Game capture seems to be a common event within wildlife management. Areas that are fenced off (doesn’t matter how big they are) can only take a certain number of individuals of a certain species. Why? Well imagine all the zebras in the world confined to a single space, eventually they would eat all the grass, drink all the water, have a gazillion babies and then they would start dying because there’s nothing else to eat, nothing else to drink, nowhere else to go. It’s quite dramatic I know, but you get the picture. Important part of the habitat or reserve management is the management of animal population that can have a great impact in the whole ecosystem.

So, after this introductory talk I was invited to go along an experience a true “game capture”. The day started early with a lot of previous threats, 430am we leave, be ready or fall behind. Once we arrived, we were told to jump on top of the containers, sit, watch and learn. You don’t want to be in the middle of stampede of wildebeest, zebras, horns and hooves. We all learned from Mufasa that’s not the place to be. The idea was to capture 20 zebras, 20 gnus and some impala.

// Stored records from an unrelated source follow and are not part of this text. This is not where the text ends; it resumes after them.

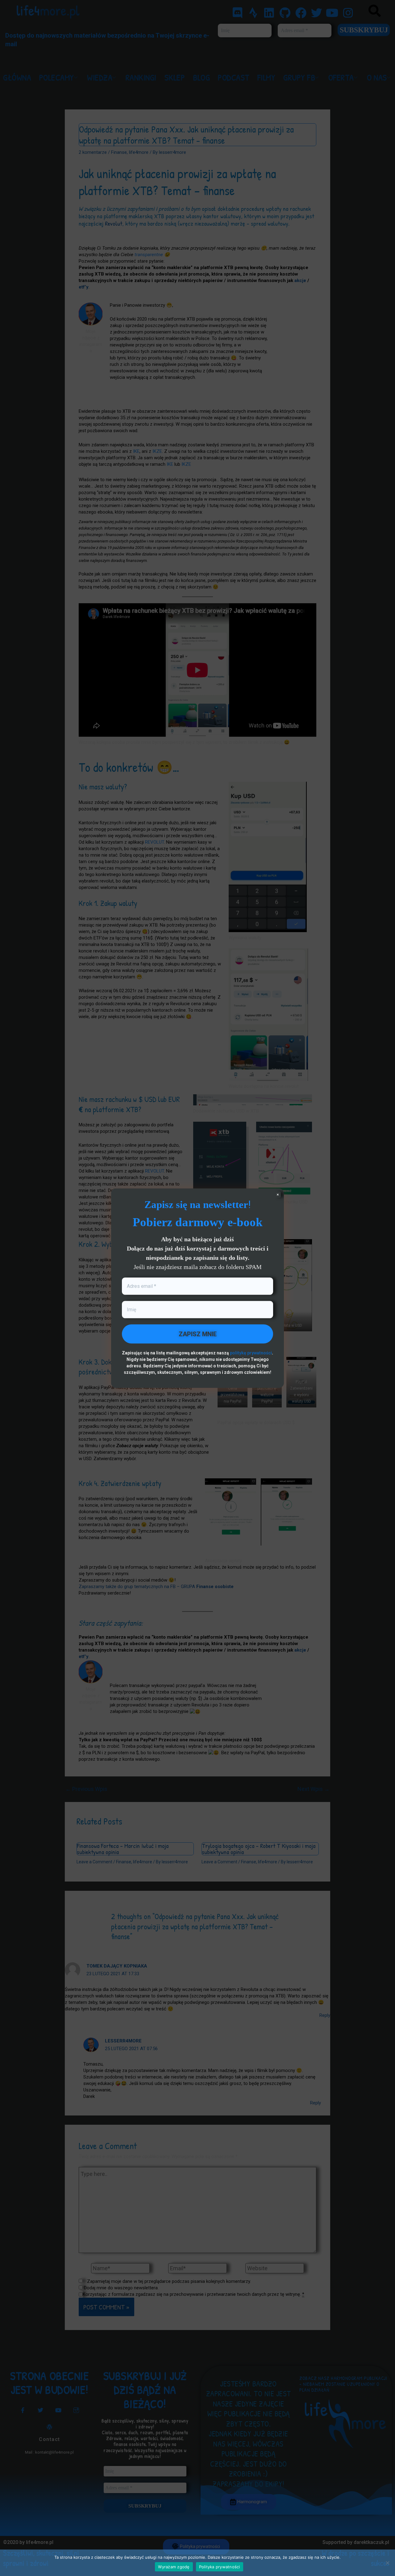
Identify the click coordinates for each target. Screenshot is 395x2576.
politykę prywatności (251, 1352)
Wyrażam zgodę (173, 2566)
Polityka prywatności (219, 2566)
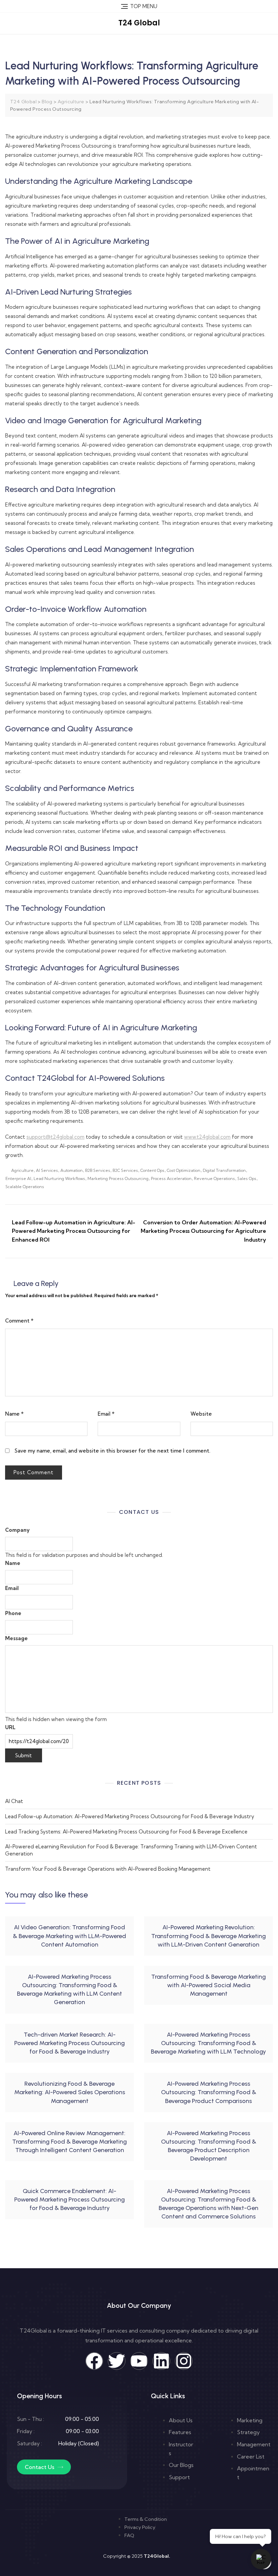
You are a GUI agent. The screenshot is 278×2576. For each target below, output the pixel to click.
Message (16, 1638)
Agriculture (22, 1170)
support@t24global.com (55, 1137)
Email (106, 1414)
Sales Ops (246, 1178)
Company (17, 1530)
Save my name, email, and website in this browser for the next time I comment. (112, 1450)
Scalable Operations (24, 1186)
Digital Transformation (224, 1170)
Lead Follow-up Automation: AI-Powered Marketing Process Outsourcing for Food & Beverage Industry (129, 1816)
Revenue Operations (214, 1178)
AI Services (47, 1170)
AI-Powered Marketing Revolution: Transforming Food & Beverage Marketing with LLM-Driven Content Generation (208, 1936)
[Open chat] (261, 2559)
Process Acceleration (171, 1178)
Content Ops (152, 1170)
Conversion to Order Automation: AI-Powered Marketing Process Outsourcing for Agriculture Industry (203, 1231)
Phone (13, 1613)
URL (10, 1727)
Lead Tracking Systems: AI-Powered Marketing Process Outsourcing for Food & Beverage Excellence (126, 1831)
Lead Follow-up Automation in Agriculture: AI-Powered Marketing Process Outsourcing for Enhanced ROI (73, 1231)
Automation (71, 1170)
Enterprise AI (18, 1178)
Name (14, 1414)
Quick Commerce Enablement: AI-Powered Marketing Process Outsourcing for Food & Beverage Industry (69, 2199)
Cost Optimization (183, 1170)
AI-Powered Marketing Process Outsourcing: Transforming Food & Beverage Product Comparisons (208, 2092)
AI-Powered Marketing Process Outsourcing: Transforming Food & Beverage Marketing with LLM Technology (208, 2043)
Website (201, 1414)
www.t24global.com (207, 1137)
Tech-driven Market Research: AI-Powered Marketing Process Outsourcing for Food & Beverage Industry (69, 2043)
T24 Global (139, 23)
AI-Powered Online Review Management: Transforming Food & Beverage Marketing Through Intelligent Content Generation (69, 2141)
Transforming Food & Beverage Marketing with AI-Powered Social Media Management (208, 1985)
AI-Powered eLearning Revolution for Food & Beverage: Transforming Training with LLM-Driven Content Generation (131, 1850)
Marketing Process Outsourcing (117, 1178)
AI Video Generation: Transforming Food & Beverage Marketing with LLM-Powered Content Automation (69, 1936)
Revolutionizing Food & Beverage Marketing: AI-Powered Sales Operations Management (69, 2092)
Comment (19, 1320)
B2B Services (97, 1170)
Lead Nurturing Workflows (59, 1178)
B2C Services (125, 1170)
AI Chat (14, 1801)
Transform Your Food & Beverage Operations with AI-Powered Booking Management (108, 1869)
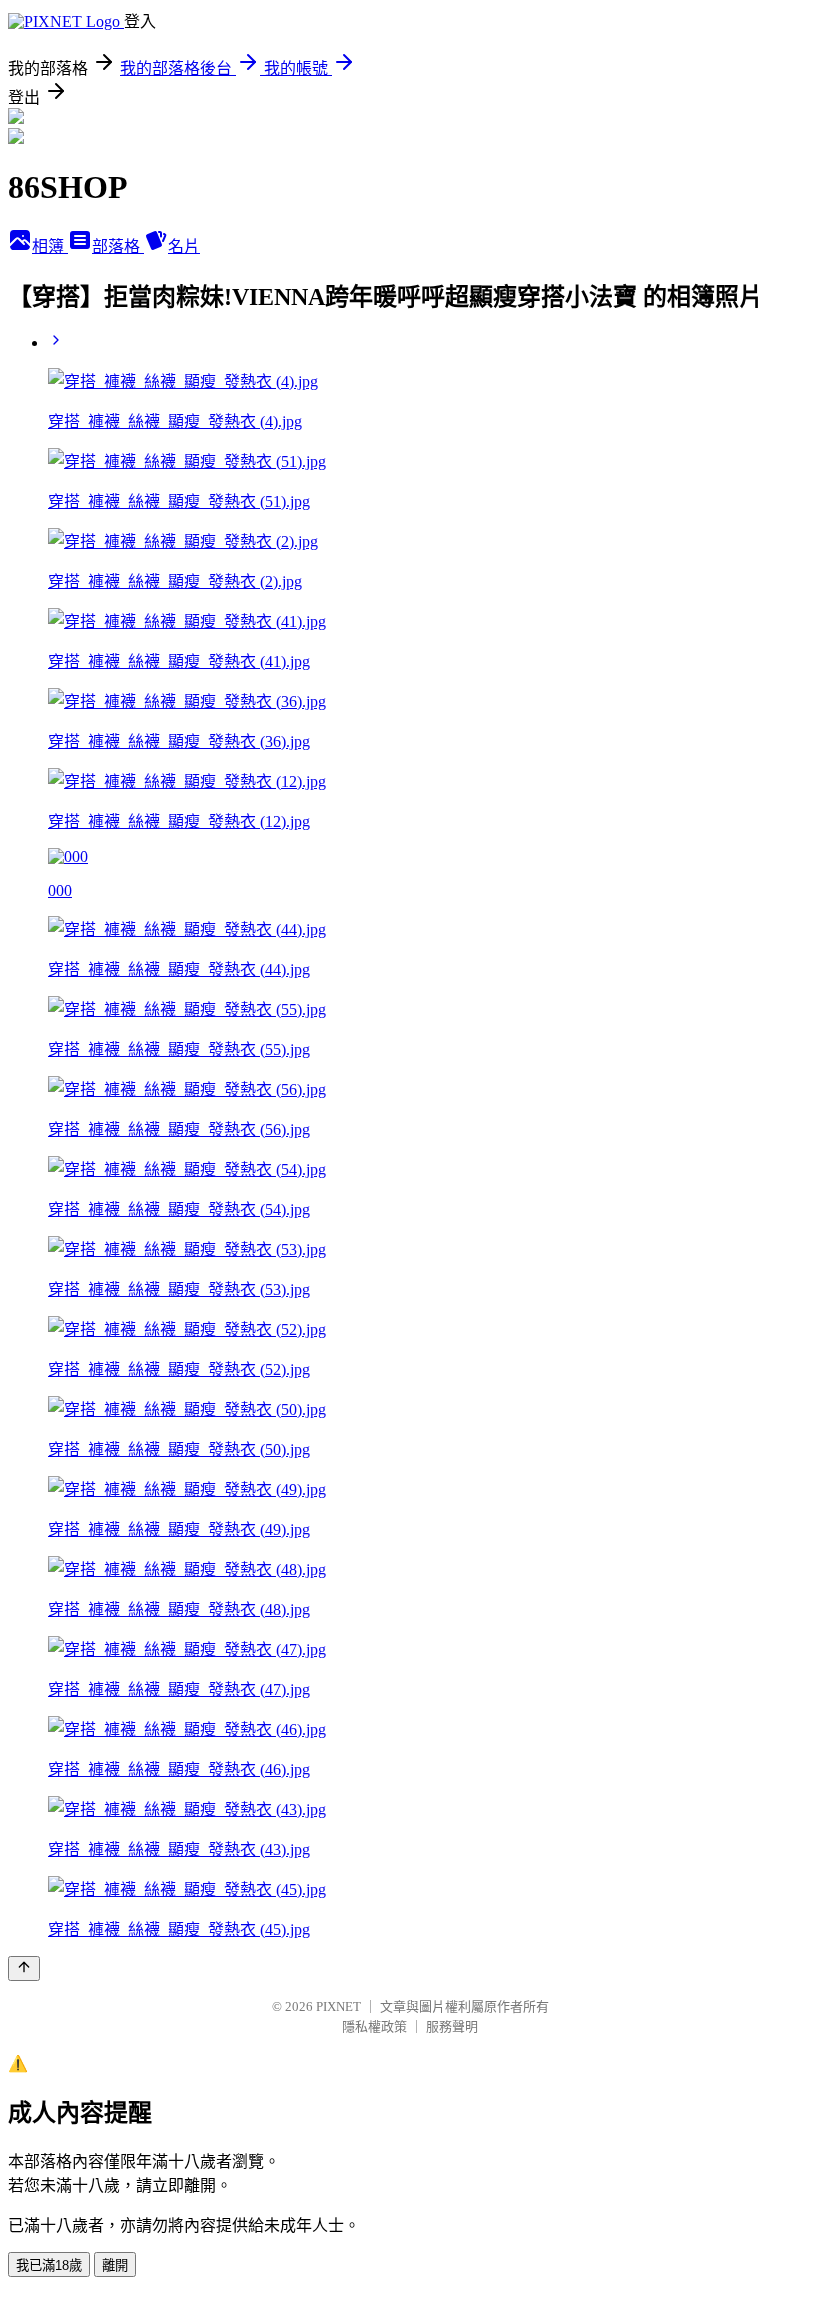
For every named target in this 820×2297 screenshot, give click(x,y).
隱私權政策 (374, 2026)
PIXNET (338, 2006)
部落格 (118, 246)
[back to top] (24, 1968)
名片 (184, 246)
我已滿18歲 (49, 2265)
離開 (115, 2265)
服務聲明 (452, 2026)
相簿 (50, 246)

So, how does it actually work?


The end of the funnel tunnel

Somewhere in the bush a funnel like structure is created using long sheets of canvas. This structure is set a few days before the capture takes places and it’s about 50m wide at the top. Getting the animals to run in is the best part, hello helicopter and sexy bush pilots!

The entrance of the structure is technologically demarcated by a white flag (easy to see from the sky), and as the helicopter herds the animal someone runs across and closes one of the “sliding” doors of the different funnel stages, forcing animals to carry on going forwards to where the trucks are waiting. Once the zebras and gnus got on the trucks, there are magic doors on top where we stand. They get opened and using a long stick with a needle, all animals are injected with a tranquilizer for the road, making life less stressful. The downside to all this operation is that sometimes due to stress mothers abandon young ones. These type of orphans are often the ones that end up being raised by a benevolent farmer soul or get sent to a wildlife rehab center.


My life for stripes

Zebras are… well pfff incredibly beautiful. The foals.. don’t get me started. Seeing them all together from above finally made me understand why they say that every zebra patter is as unique as a fingerprint. It’s like opening your eyes. It’s obvious, no two are alike.


The hoofed chaos

Gnus or wildebeest as they are called here… aren’t as pretty. After seeing them run in a chaos of dust and horns you understand why their stampede was the one chosen in the Lion King. One starts running, then the next, the next one and it’s madness. Horns against horns, tangle of legs, horns and hooves together.

Au revoir 4 legged ones. Enjoy your new home!